Campaigners have called on the Leader of Lichfield District Council to reject new home-building targets for the area.
Lichfield District Residents Alliance have made the plea as part of their bid to save areas of Lichfield and Burntwood – including green-belt land – from development.
They had originally campaigned against plans for 8,000 new houses, but now an independent inspector has suggested that a further 2,000 may need to be built.
David Woods, chairman of the Alliance, said:
“The reaction of David Smith, Lichfield District Council Leader, to the Inspector’s decision that the District should accept a total of 10,000 new houses between 2006 and 2026 is nothing short of breathtaking.
“He complains that the increase from the 8,000 the council originally accepted would mean having to build on greenfield land in open countryside, yet he conveniently forgets that the Council’s current proposals already involve building on greenbelt and greenfield land!”
The group has long disputed the figures and have claimed that far fewer new homes will actually be required.
Mr Woods added:
‘The Alliance has campaigned against the 8,000 target in support of the majority of residents. We should all bear in mind that only some 3,000 dwellings are needed to cater for natural growth in the plan period.
‘The District Council should never have accepted the 8,000 target in the first place. Other councils have successfully challenged such targets in the courts – and won. It’s not too late to avoid these externally imposed targets. Caroline Spelman, MP, Shadow Secretary of State for Communities and Local Government, has contacted all Conservative controlled councils suggesting that they delay any housing development plans until after the general election. If elected, the Conservative party has pledged to abolish the regional planning machinery and revoke the housing targets.
“The solution is simple – Mr Smith and Lichfield District Council should reject the 8,000 and 10,000 targets, delay any future planning decisions until after the impending election, listen to what residents are saying and, irrespective of the outcome of the election, develop a future housing programme that meets the district’s needs whilst preserving our heritage.
“If they do not listen to, respect and fight for the views of Lichfield District people then they will be wholly to blame for the planning disaster that will result.”

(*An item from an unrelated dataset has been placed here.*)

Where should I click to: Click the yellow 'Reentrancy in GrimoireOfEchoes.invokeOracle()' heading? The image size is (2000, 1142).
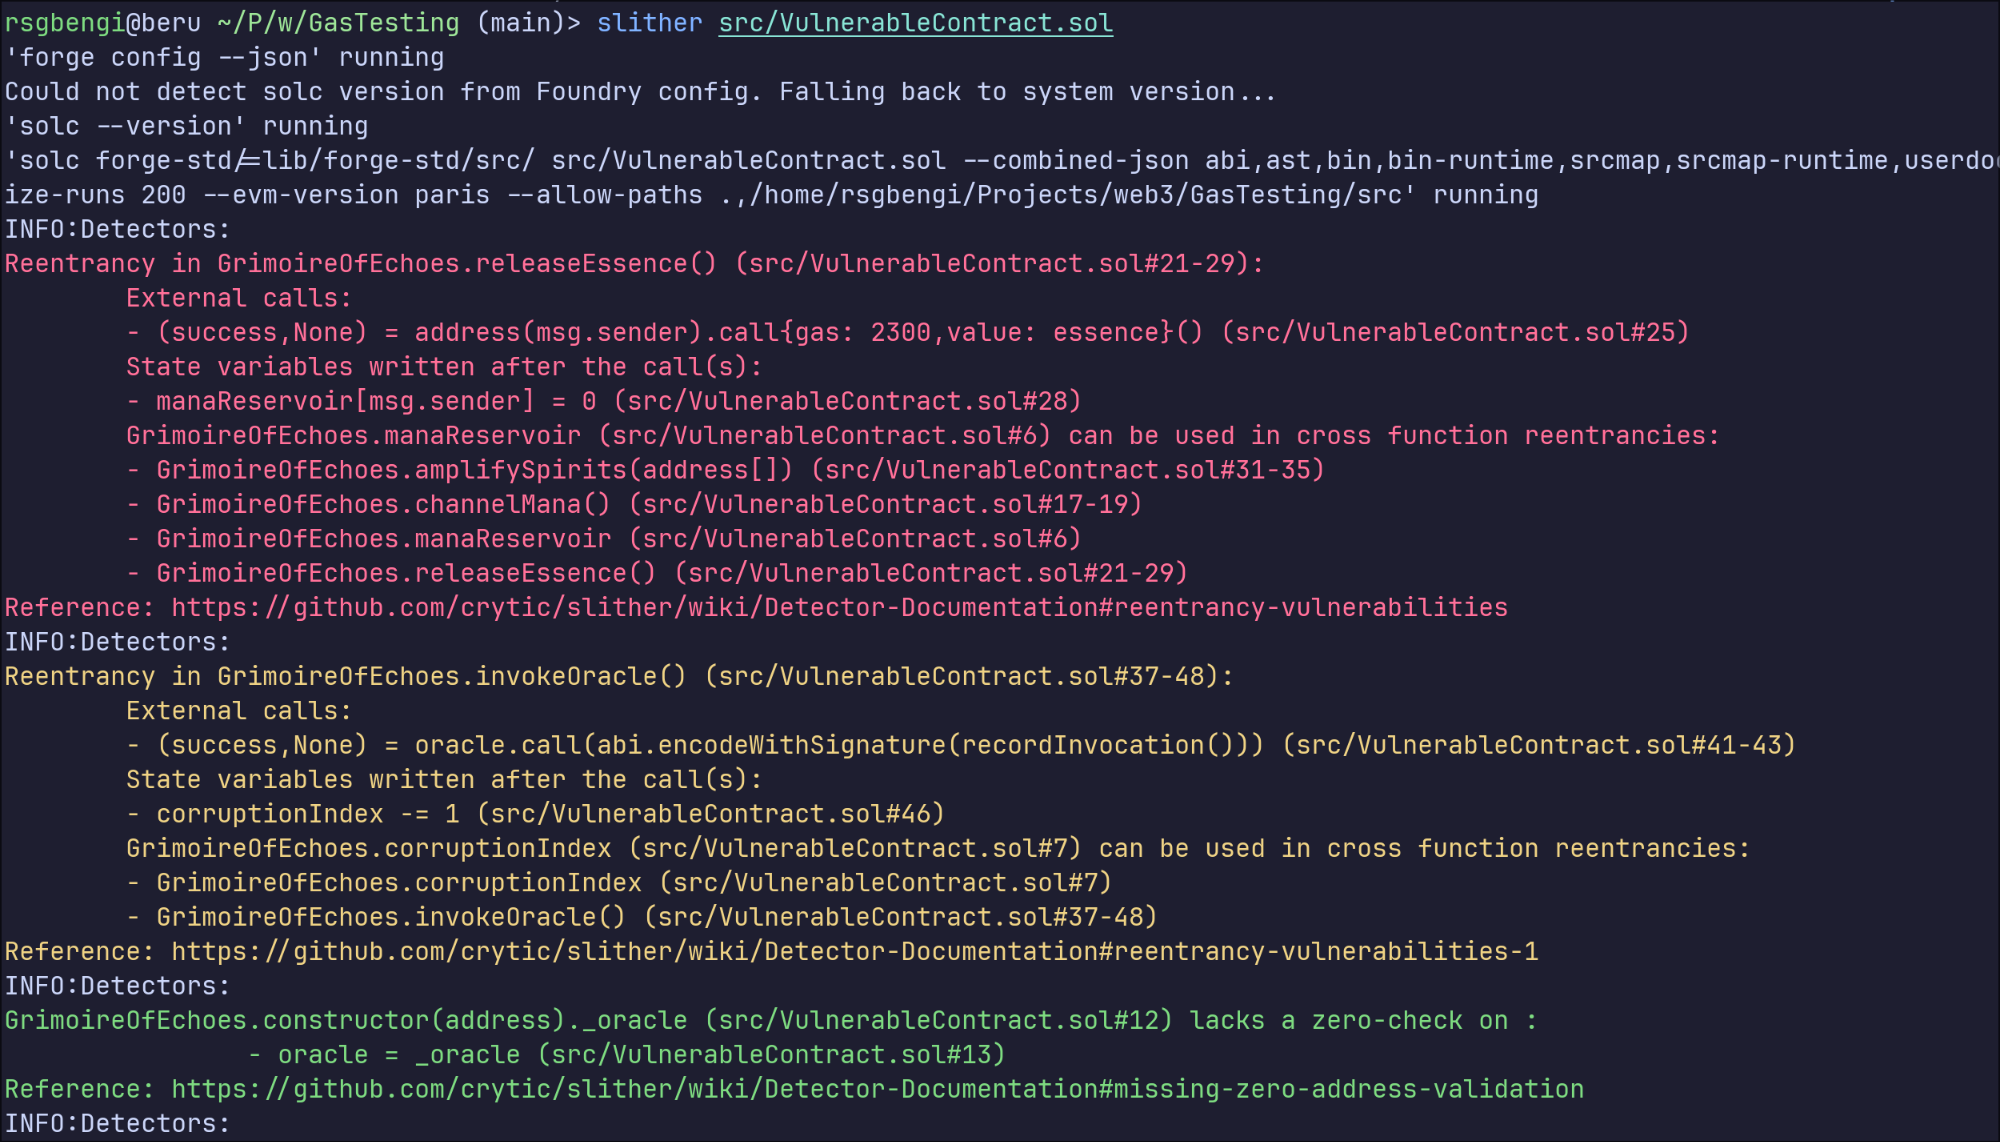345,676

However, Cllr Smith has admitted that he is shocked by the recommendation that the area requires 10,000 new homes.
“When future housing numbers were first discussed by the Government, as many as 16,000 new homes were being considered for the district. At the time we lobbied hard, and successfully reduced the number to 8,000 new homes. This constituted a 50 per cent reduction and a slow down in housing growth, when compared to recent years. Indeed 5,000 of these homes have already been built, or have planning permission, which means only a further 3,000 would be needed up until 2026.
“Like Lichfield District Residents’ Alliance, we are shocked by the recent independent inspector’s report that recommends an increase from 8,000 to 10,000 new homes for the district, and at the moment officers and councillors are preparing to respond strongly to these figures. This is something we have publicly stated, and as such I’m very surprised by the Alliance’s suggestion that we are preparing to accept this increased figure without a fight, as this could not be further from the truth.”
Cllr Smith also explained that the region is not yet in a position to mount a legal challenge to the targets. He explained:
“The Alliance is correct that other councils nationwide have successfully challenged housing numbers for their area through the courts. However, in the West Midlands we are not at this stage yet, as all housing numbers for the region are still only proposals. Only once they have been formally accepted by the Government, can any council that strongly opposes their figures, consider whether or not to challenge them through the courts.
“We are committed to developing the district in a positive way and have spent months talking to and listening to local residents’ views. We’ve worked hard to marry these views with leading guidance on building strong and sustainable communities with access to good shopping, local jobs and the right kinds of open spaces and infrastructure. It’s important to note that all of our plans are still at the proposal stage and that no final decisions have been made.”